Melbourne VIC, Australia, 1 November 2017 | Bede Briscomb

In 2015, Australian rising star Lizette Cabrera finished the year with a world ranking of 1062. One year later she climbed up to world No. 256, and this year the 19-year-old sits at world No.137 with a bullet headed for the top 100.

For comparison’s sake, the current world No.1, Romanian Simona Halep, was ranked No.210 at Cabrera’s age.

Cabrera has enjoyed a breakthrough year in 2017. Since making her WTA debut at the Brisbane International in January, she later went on to make back-to-back quarterfinals in Guangzhou and Hong Kong.

She also experienced the best tennis memory of her young career in January.

“Playing at the Australian Open in the main draw for the first time was very special to me. It’s always been a huge goal of mine and seeing my family and friends in the stands was really great,” the fifth-ranked Australian woman told

In 2016, she picked up two ITF singles titles in Tweed Heads and Brisbane.

Cabrera is a fluid-moving, graceful tennis player who has an exciting artistry about her shots. She favours her forehand and looks to play quick, dynamic points rather than slogging it out with her opponent.

Her favourite surface is grass, and she tries to models her game off two-time Australian Open champion Victoria Azarenka.

“I love the way [Azarenka] she comes across on the court, she’s really gritty and moves really well. She doesn’t have a huge serve but she positions it really well.

“I think my strength is my forehand and I use the court really well. I also think I have good perception skills.”

Like most teenagers, Cabrera also has weaknesses that she’s trying to address. “My serve is getting there but it’s not the best right now,” she said.

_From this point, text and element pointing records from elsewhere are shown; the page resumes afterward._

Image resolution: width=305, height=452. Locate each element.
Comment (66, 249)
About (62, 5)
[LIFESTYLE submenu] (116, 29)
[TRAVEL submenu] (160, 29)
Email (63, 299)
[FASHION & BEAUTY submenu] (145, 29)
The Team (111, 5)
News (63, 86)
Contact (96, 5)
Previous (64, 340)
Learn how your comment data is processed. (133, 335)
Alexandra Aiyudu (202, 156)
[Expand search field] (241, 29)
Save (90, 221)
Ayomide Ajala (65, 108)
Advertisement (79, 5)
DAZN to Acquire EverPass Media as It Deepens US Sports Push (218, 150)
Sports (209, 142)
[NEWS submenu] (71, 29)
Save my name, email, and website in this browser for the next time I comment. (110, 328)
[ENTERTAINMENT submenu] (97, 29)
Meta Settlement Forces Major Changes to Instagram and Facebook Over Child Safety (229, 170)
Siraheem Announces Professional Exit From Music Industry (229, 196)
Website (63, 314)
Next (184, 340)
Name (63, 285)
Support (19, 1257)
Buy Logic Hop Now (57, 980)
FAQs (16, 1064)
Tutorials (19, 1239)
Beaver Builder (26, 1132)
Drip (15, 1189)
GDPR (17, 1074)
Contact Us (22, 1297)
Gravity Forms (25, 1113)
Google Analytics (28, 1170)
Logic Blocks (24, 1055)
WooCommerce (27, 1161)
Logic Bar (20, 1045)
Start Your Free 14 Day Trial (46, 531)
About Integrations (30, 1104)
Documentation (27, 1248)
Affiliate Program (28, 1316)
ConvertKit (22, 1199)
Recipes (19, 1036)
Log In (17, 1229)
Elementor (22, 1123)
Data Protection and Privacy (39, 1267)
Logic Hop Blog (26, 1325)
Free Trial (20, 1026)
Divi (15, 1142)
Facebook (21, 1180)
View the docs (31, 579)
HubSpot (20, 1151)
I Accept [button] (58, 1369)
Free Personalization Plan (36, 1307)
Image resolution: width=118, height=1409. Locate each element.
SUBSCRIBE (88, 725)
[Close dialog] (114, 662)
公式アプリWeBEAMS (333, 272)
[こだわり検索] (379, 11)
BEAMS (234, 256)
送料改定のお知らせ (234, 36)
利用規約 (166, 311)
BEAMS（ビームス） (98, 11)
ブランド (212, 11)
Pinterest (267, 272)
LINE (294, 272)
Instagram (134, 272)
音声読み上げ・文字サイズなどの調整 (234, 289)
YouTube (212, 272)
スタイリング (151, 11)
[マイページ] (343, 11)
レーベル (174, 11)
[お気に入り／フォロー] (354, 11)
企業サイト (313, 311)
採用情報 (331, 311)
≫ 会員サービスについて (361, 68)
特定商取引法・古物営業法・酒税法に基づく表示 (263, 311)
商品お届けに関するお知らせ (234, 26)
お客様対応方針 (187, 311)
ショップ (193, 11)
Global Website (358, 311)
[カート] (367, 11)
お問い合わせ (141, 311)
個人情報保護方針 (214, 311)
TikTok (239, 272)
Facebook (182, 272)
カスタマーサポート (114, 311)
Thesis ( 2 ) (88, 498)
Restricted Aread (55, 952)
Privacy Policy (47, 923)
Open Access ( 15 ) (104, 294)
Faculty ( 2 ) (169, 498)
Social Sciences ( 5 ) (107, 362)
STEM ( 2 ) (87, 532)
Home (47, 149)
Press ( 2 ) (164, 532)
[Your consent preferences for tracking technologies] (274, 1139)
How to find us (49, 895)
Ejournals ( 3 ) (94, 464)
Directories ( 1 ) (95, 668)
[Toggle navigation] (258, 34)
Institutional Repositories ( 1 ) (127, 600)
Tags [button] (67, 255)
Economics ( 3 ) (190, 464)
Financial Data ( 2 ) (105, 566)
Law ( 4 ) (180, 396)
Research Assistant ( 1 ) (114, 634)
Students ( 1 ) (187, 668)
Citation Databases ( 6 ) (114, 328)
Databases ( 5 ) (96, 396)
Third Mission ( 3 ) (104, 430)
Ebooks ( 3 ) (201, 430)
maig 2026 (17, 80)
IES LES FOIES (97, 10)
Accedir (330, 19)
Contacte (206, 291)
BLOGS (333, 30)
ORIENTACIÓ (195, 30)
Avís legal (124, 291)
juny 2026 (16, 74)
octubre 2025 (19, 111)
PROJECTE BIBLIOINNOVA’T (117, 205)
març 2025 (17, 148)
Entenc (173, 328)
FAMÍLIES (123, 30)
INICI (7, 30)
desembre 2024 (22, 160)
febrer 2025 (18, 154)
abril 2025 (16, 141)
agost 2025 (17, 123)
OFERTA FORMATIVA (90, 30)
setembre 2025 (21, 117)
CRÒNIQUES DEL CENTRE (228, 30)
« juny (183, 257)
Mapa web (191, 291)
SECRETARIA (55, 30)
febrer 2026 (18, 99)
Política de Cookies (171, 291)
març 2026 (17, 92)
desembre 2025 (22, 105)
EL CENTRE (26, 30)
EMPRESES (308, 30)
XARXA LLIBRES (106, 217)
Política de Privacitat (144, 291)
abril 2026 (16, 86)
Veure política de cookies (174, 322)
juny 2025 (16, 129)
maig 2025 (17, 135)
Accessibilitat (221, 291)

What is perhaps unique to some of her Australian peers is Cabrera’s love for tennis. She’s not a robot who plays tennis 24/7 but she lives and breathes the sport and is always looking at ways to get better.

“I think a healthy balance is important but I love tennis. I’m always looking at who is playing and I’m watching it all the time on TV or checking live scores,” Cabrera said.

She may be laid back but that is not to be mistaken for complacency. In fact, she is one of the more driven tennis players to have come through the Australian ranks; in the short-term, she aims to crack the top 100.

Long term? She wants to climb the highest possible mountain in tennis.

“It’s ambitious, but I want to win a Grand Slam and become No.1 in the world,” she revealed.

As a child, Cabrera discovered tennis through her parents’ love for the game, and by 12-years-old she realised she was good enough to pursue a professional career. After growing up in Townsville, she moved south to train frequently at the National Academy in Brisbane.

Since turning professional in 2012, Cabrera has loved every minute of life on tour. She relishes the opportunity to see the unique sights and sounds of the world, and getting to hang out and play with, and play against, her Australian and international friends.

“The best thing about tennis is being able to compete and travel around the world and meet new people,” she said.

“I speak with Sam (Stosur) and Ash (Barty) and Dasha (Gavrilova). We all talk; we’re all great friends. I also have a lot of great friendships from overseas players; one of my good friends from Croatia is Jana Fett and [American] Caroline Dolehide. I’ve met some really cool people travelling.”

As for coping with the rigours of the tour and the expectations that come with being ‘next-big-thinged’, Cabrera follows one piece of important advice given to her by her boyfriend, American Nathan Pasha, who is ranked No.642 in the ATP world tour.

“You have to love the process more than the result.”